- [PROMPT] Find every line in the records that contains the string "pixels", matching case exactly, and copy each of those lines.

- [RAW DATA]
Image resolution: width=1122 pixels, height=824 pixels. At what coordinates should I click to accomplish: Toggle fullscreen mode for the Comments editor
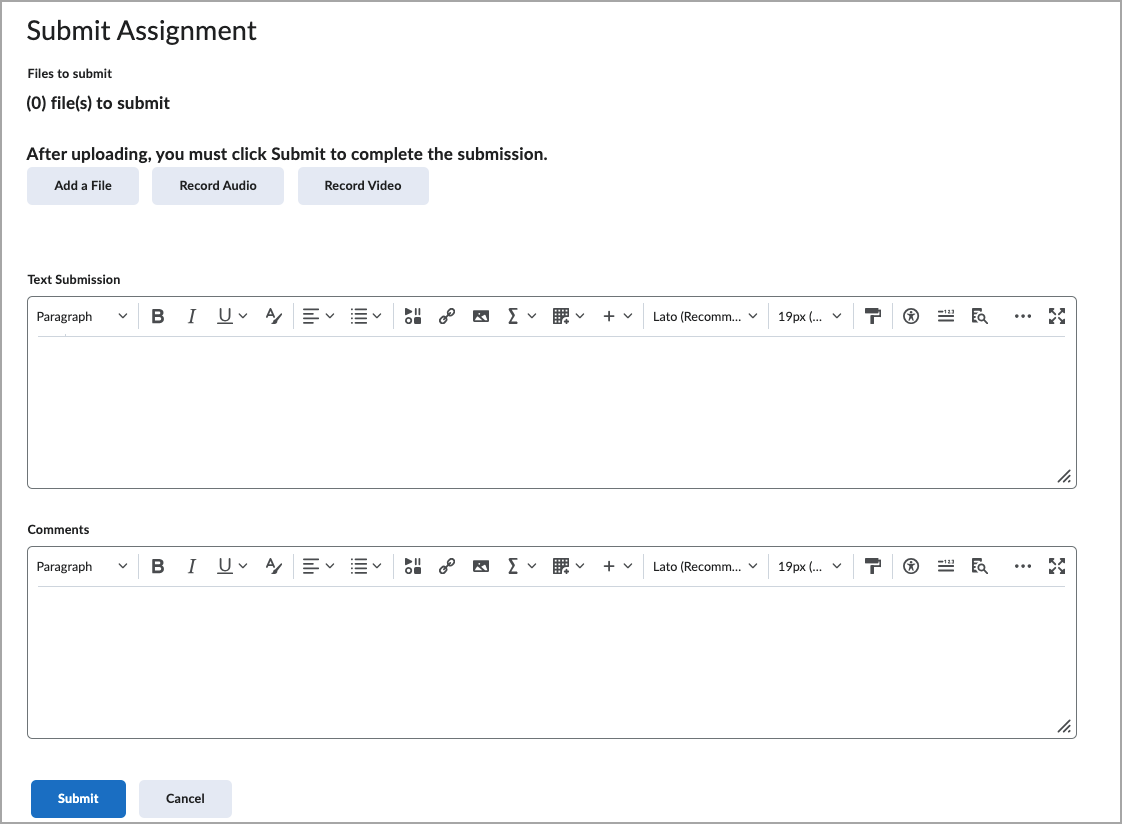pyautogui.click(x=1057, y=566)
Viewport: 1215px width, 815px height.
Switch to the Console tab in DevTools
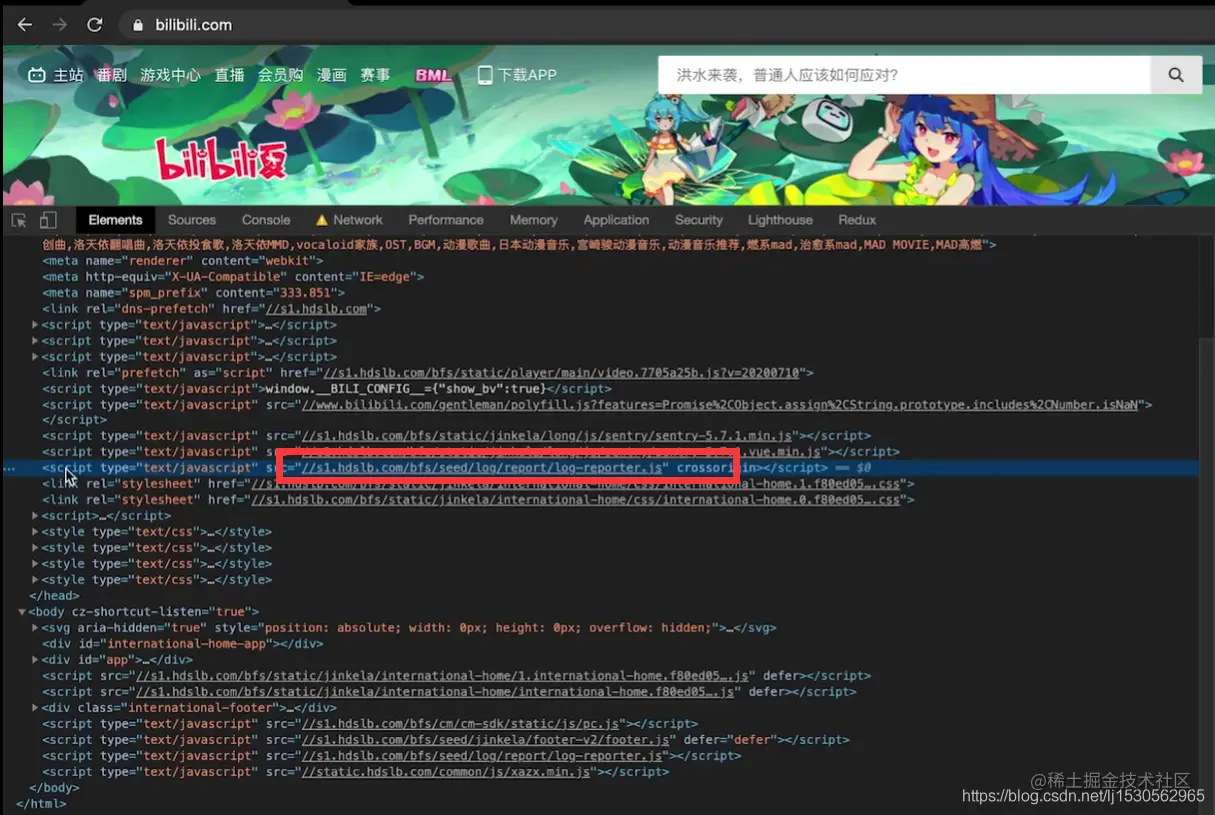click(x=265, y=219)
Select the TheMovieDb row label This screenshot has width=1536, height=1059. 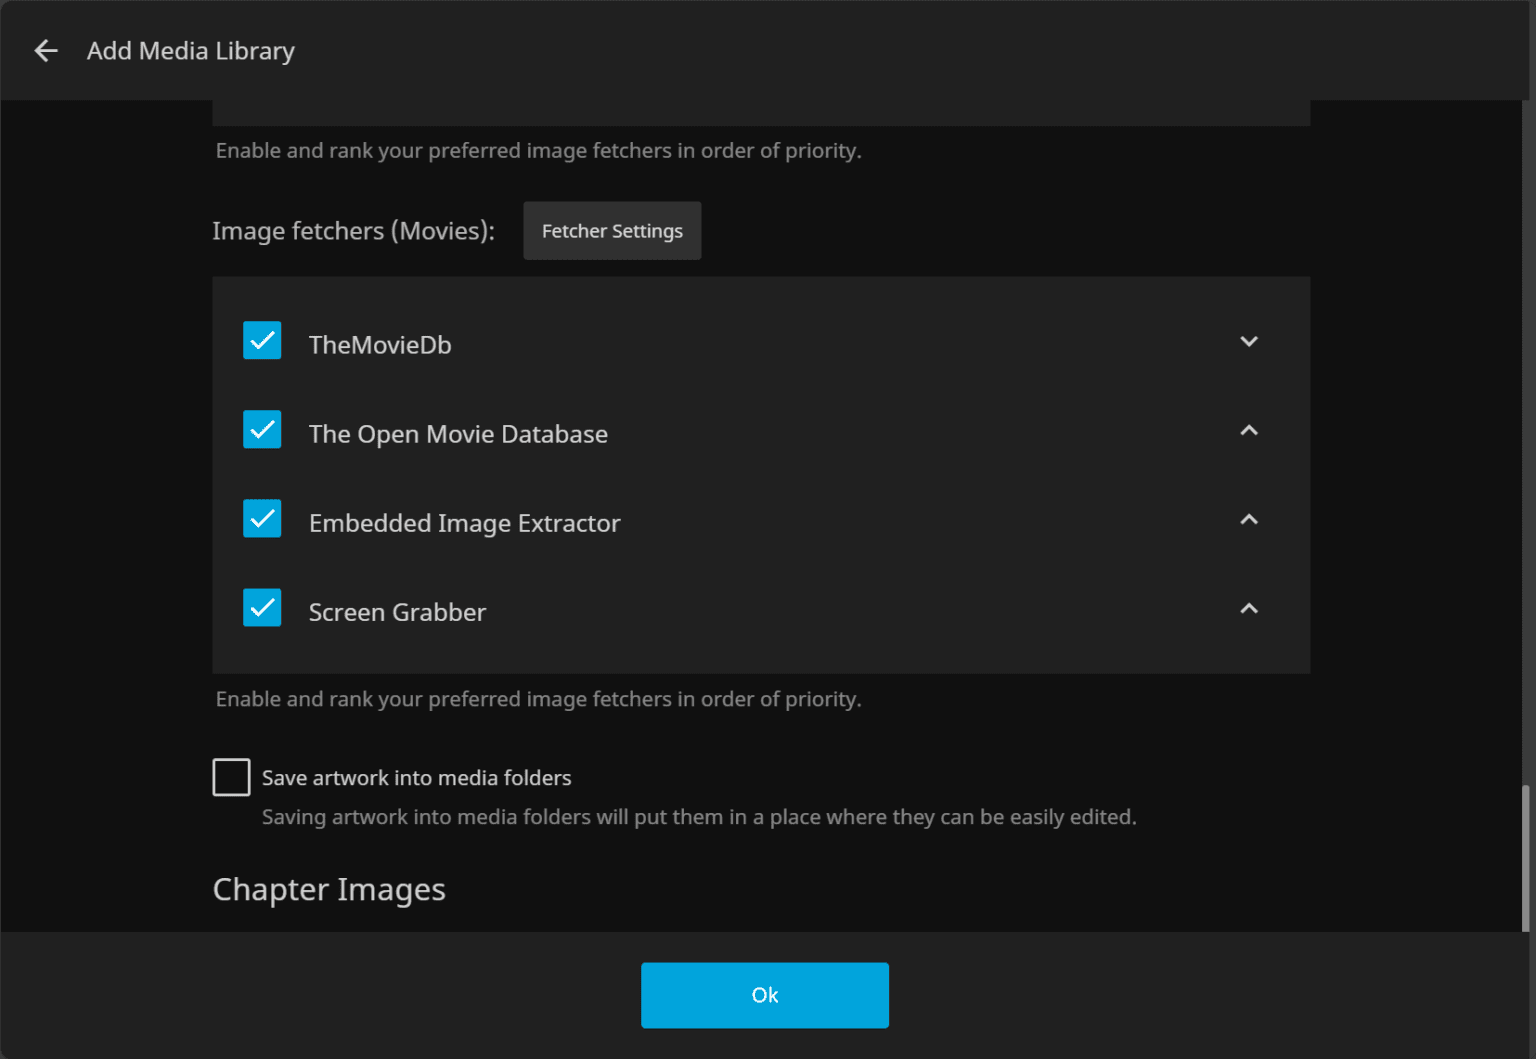[380, 344]
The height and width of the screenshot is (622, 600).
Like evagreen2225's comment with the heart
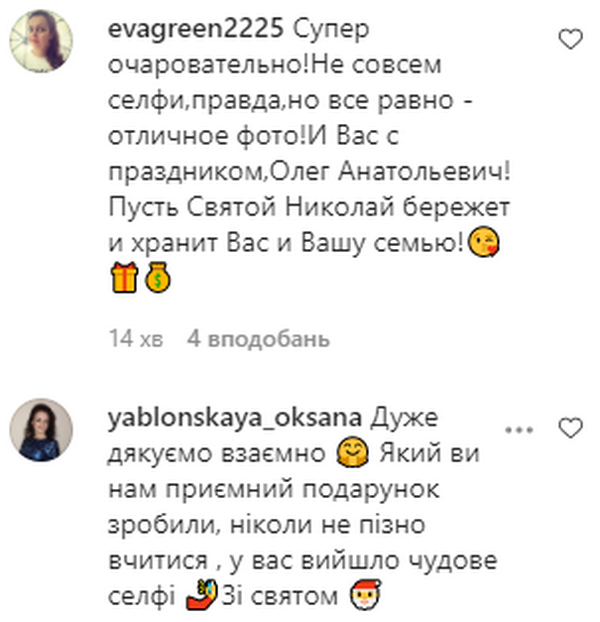coord(570,39)
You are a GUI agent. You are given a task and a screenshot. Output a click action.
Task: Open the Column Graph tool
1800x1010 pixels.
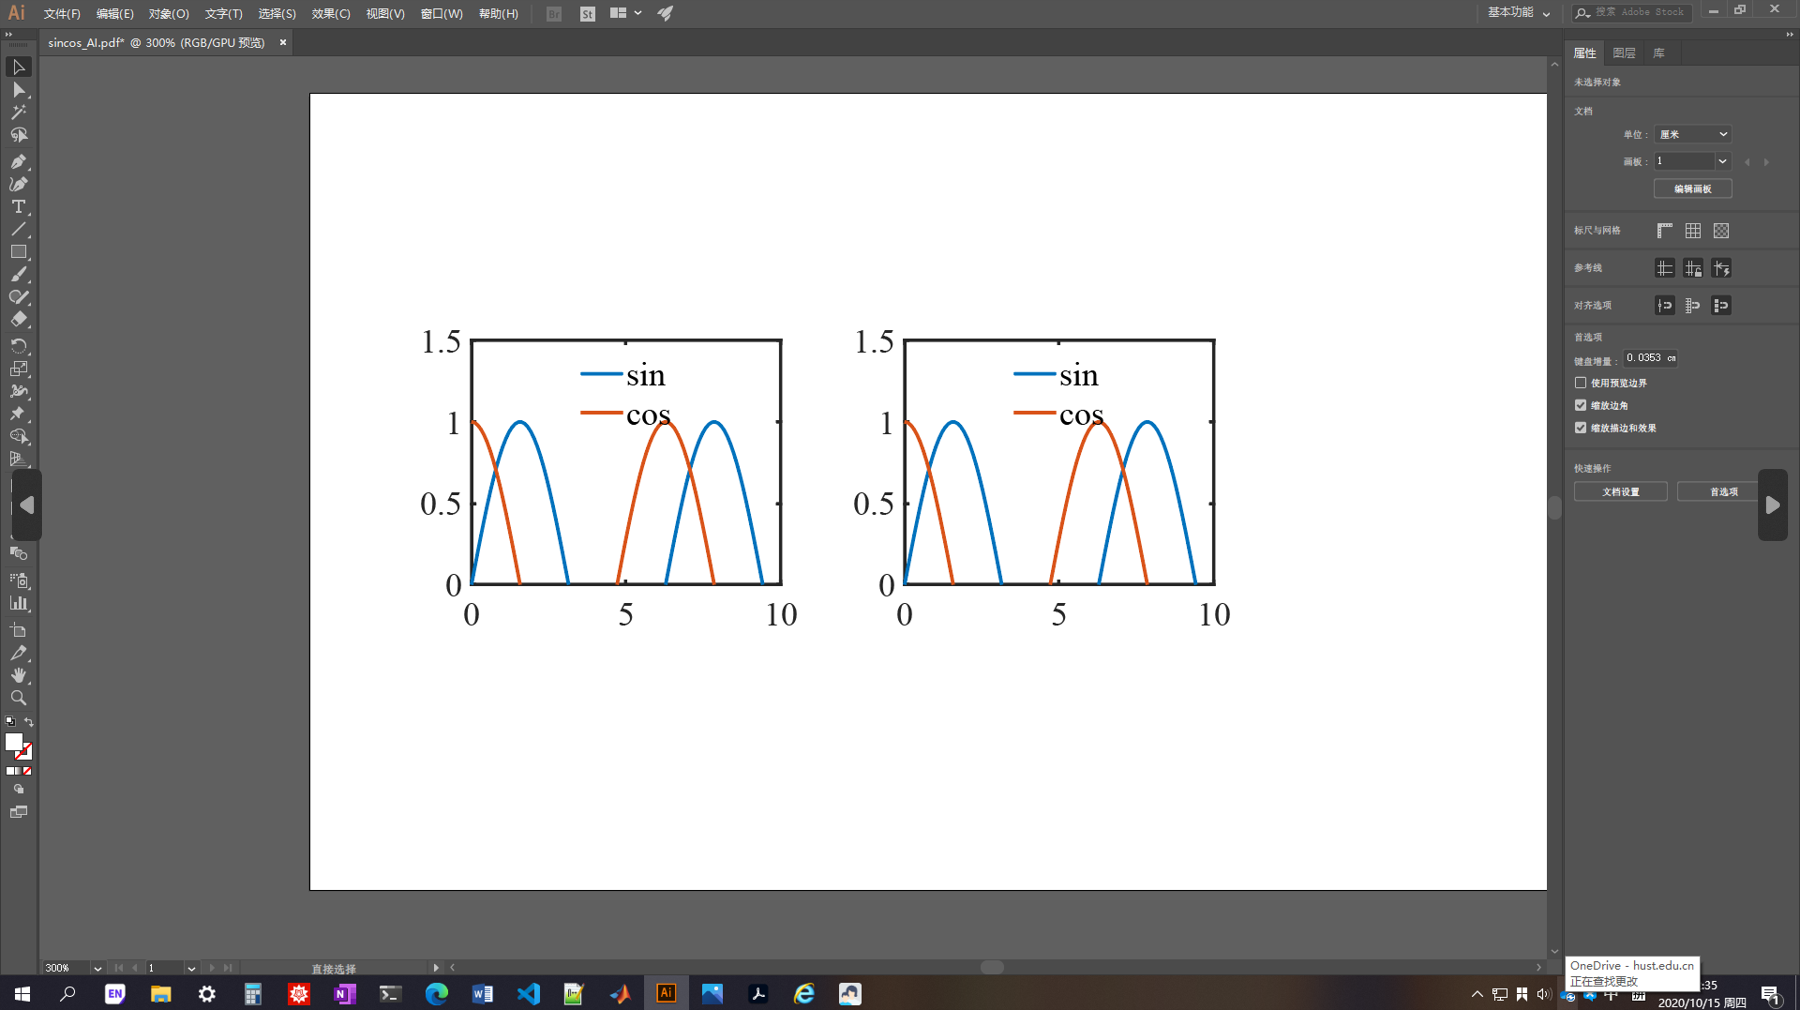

- [THE COMPLETED TASK]
Image resolution: width=1122 pixels, height=824 pixels. At what coordinates should I click to accomplish: Toggle fullscreen mode for the Comments editor
1800x1010 pixels.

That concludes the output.